Take the data below and copy exactly the lines starting at the one with "Image resolution: width=966" and finishing at the one with "Select the Configuration", both included.

■ Source records ■
..........
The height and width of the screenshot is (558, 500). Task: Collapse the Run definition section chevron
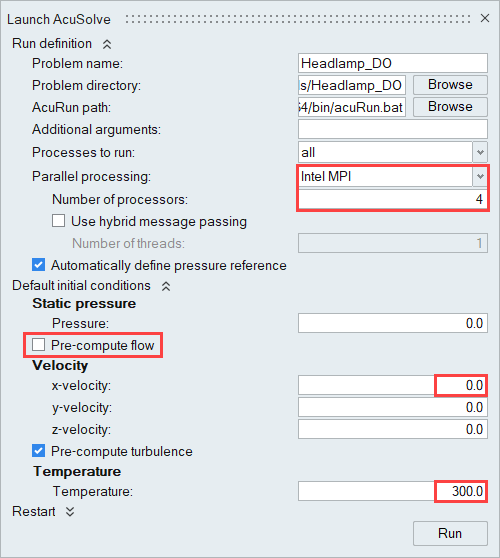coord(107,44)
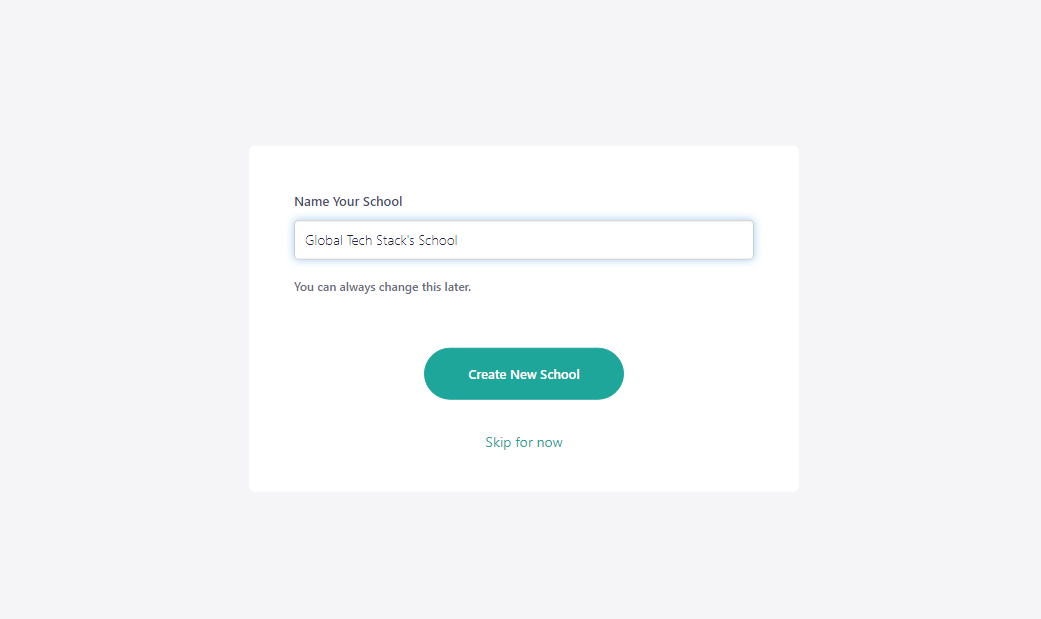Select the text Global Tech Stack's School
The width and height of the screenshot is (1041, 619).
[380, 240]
..........
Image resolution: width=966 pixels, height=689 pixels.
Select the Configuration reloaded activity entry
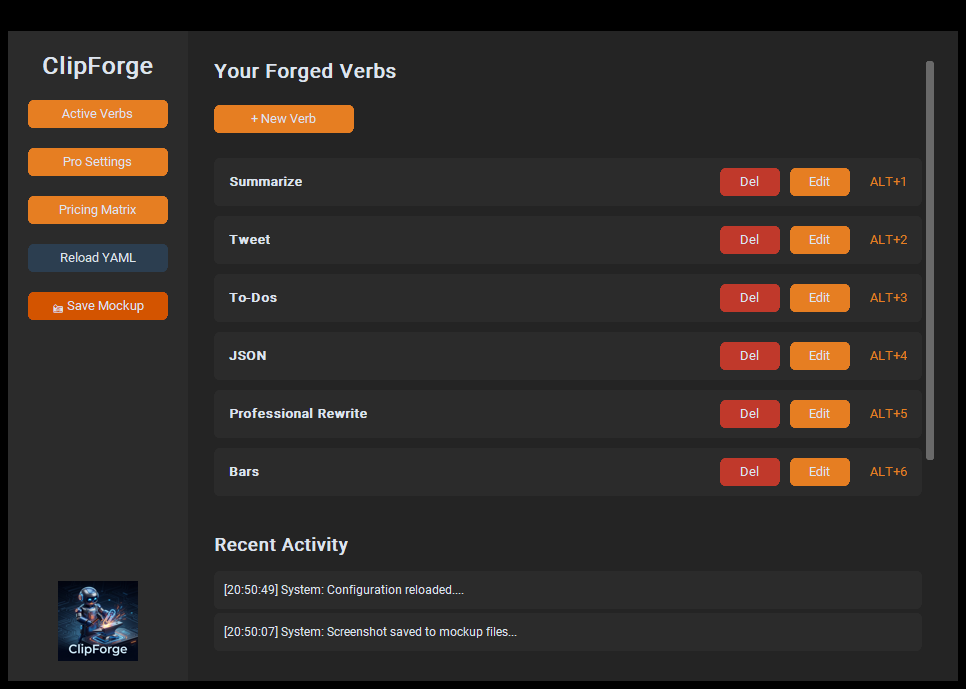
..........
■ Written reply ■
Image resolution: width=966 pixels, height=689 pixels.
Select the Configuration reloaded activity entry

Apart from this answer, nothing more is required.